* _WORKING DATA_
** start **

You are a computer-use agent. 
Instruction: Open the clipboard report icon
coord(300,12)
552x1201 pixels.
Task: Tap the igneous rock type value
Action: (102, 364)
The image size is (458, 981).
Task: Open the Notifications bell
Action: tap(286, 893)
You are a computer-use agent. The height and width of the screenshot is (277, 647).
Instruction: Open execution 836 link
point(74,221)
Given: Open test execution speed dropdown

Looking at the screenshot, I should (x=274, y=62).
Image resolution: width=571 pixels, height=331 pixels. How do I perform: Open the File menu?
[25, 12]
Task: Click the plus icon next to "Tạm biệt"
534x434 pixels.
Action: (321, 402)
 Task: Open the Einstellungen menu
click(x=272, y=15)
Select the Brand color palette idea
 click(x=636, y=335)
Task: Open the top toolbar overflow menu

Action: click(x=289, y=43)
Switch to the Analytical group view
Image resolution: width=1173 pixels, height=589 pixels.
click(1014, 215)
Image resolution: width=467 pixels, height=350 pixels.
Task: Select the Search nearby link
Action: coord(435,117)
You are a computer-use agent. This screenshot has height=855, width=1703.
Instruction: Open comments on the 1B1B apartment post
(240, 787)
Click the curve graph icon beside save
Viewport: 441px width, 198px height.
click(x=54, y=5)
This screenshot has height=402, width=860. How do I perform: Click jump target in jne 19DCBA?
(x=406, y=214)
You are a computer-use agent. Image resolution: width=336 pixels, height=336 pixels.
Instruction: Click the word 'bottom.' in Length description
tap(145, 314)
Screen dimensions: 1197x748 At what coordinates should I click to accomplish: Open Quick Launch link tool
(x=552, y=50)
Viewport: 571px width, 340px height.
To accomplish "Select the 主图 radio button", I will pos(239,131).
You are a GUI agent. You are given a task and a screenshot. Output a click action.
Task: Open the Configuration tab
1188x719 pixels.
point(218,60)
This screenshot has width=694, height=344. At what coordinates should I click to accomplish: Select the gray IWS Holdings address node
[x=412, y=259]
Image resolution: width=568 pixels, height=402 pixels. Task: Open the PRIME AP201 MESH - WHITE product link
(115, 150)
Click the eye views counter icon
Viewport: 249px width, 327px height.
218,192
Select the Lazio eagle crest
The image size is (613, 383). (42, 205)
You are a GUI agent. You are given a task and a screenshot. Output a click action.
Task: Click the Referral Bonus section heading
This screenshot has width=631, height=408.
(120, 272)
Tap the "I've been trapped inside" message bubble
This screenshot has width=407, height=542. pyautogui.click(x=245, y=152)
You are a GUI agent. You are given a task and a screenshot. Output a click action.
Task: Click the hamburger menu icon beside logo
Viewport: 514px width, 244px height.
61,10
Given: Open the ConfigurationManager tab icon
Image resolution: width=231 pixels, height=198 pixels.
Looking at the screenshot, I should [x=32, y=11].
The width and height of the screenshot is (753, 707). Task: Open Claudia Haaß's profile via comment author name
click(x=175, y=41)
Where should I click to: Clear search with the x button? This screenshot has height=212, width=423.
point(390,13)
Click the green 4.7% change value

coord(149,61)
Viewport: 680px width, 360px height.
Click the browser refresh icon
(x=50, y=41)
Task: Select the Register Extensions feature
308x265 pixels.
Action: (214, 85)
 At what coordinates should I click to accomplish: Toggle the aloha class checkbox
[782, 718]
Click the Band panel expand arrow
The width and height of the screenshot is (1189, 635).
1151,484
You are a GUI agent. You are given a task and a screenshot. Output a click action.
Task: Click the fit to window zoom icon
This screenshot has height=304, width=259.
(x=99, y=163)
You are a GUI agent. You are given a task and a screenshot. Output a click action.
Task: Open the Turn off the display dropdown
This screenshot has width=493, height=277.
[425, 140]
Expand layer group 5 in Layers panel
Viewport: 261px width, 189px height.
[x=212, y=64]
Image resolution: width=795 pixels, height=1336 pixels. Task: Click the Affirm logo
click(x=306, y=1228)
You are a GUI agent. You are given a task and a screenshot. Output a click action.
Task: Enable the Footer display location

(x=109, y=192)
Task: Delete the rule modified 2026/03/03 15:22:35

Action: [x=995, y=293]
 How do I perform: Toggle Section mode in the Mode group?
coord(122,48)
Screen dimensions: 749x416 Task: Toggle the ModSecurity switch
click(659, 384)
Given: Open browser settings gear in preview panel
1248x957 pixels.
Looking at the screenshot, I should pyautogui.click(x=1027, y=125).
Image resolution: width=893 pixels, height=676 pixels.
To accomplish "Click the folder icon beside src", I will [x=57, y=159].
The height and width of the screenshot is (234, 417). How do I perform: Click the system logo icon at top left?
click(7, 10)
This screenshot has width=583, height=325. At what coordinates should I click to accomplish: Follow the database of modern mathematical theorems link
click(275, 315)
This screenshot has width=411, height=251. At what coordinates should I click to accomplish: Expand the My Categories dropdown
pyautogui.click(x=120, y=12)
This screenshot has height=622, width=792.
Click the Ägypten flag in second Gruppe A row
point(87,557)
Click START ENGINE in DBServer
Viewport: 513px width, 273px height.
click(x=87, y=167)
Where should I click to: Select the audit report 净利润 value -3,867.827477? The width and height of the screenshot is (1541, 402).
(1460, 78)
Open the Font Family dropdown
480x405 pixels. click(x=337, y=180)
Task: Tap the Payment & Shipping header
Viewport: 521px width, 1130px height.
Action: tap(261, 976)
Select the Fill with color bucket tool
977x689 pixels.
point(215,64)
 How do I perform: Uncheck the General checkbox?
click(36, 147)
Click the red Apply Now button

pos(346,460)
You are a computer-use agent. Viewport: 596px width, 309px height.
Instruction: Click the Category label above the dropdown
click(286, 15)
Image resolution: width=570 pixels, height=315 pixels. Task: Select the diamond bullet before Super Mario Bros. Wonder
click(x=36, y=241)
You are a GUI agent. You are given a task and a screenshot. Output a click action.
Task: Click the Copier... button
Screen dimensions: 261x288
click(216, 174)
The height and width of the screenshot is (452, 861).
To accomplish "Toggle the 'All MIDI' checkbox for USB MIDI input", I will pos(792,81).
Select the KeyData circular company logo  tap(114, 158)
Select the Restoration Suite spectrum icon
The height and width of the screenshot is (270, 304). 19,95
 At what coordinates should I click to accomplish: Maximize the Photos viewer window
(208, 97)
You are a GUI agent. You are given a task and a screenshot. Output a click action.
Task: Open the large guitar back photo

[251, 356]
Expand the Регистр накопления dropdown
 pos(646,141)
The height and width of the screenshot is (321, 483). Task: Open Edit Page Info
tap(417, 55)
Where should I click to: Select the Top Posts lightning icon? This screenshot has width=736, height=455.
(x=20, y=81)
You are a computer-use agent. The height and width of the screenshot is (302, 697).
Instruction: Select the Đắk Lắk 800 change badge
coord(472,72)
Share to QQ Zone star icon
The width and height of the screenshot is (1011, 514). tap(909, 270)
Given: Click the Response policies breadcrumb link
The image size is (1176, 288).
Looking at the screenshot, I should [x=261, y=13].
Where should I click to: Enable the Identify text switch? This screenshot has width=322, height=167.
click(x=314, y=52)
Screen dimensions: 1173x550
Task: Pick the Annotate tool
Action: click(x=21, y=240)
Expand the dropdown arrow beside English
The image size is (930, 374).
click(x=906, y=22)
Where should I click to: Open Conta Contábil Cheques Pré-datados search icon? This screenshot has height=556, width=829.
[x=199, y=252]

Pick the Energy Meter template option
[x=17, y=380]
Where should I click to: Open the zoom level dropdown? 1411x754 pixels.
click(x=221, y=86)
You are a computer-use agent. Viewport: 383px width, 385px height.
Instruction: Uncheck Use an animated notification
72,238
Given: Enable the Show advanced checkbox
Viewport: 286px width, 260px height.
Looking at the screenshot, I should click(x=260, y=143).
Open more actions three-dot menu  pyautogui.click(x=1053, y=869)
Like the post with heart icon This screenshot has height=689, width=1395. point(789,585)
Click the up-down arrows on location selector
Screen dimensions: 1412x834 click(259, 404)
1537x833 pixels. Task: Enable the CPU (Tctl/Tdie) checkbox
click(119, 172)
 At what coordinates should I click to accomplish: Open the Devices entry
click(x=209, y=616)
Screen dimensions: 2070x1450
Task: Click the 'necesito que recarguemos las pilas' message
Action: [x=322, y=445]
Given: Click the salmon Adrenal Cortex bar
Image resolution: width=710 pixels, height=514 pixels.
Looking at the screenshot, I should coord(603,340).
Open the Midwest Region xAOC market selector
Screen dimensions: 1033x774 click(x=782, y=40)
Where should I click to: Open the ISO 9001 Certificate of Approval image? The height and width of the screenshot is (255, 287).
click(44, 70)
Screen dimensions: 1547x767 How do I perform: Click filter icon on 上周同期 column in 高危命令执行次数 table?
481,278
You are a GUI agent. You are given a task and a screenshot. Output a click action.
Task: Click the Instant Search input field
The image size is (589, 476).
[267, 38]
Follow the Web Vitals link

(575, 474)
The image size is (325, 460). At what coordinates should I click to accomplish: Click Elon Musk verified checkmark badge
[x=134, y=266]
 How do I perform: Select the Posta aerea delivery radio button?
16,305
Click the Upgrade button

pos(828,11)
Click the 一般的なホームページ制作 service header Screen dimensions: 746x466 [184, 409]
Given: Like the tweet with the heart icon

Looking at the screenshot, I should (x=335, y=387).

** end **

* _TASK STATEMENT_
Reproduce verbatim the lines of the material above, from the line with "This screenshot has height=622, width=792." to the line with "The width and height of the screenshot is (1011, 514).", including both of those lines.

* _OUTPUT BELOW_
This screenshot has height=622, width=792.
Click the Ägypten flag in second Gruppe A row
point(87,557)
Click START ENGINE in DBServer
Viewport: 513px width, 273px height.
click(x=87, y=167)
Where should I click to: Select the audit report 净利润 value -3,867.827477? The width and height of the screenshot is (1541, 402).
(1460, 78)
Open the Font Family dropdown
480x405 pixels. click(x=337, y=180)
Task: Tap the Payment & Shipping header
Viewport: 521px width, 1130px height.
Action: tap(261, 976)
Select the Fill with color bucket tool
977x689 pixels.
point(215,64)
 How do I perform: Uncheck the General checkbox?
click(36, 147)
Click the red Apply Now button

pos(346,460)
You are a computer-use agent. Viewport: 596px width, 309px height.
Instruction: Click the Category label above the dropdown
click(286, 15)
Image resolution: width=570 pixels, height=315 pixels. Task: Select the diamond bullet before Super Mario Bros. Wonder
click(x=36, y=241)
You are a GUI agent. You are given a task and a screenshot. Output a click action.
Task: Click the Copier... button
Screen dimensions: 261x288
click(216, 174)
The height and width of the screenshot is (452, 861).
To accomplish "Toggle the 'All MIDI' checkbox for USB MIDI input", I will pos(792,81).
Select the KeyData circular company logo  tap(114, 158)
Select the Restoration Suite spectrum icon
The height and width of the screenshot is (270, 304). 19,95
 At what coordinates should I click to accomplish: Maximize the Photos viewer window
(208, 97)
You are a GUI agent. You are given a task and a screenshot. Output a click action.
Task: Open the large guitar back photo

[251, 356]
Expand the Регистр накопления dropdown
 pos(646,141)
The height and width of the screenshot is (321, 483). Task: Open Edit Page Info
tap(417, 55)
Where should I click to: Select the Top Posts lightning icon? This screenshot has width=736, height=455.
(x=20, y=81)
You are a computer-use agent. The height and width of the screenshot is (302, 697).
Instruction: Select the Đắk Lắk 800 change badge
coord(472,72)
Share to QQ Zone star icon
The width and height of the screenshot is (1011, 514). tap(909, 270)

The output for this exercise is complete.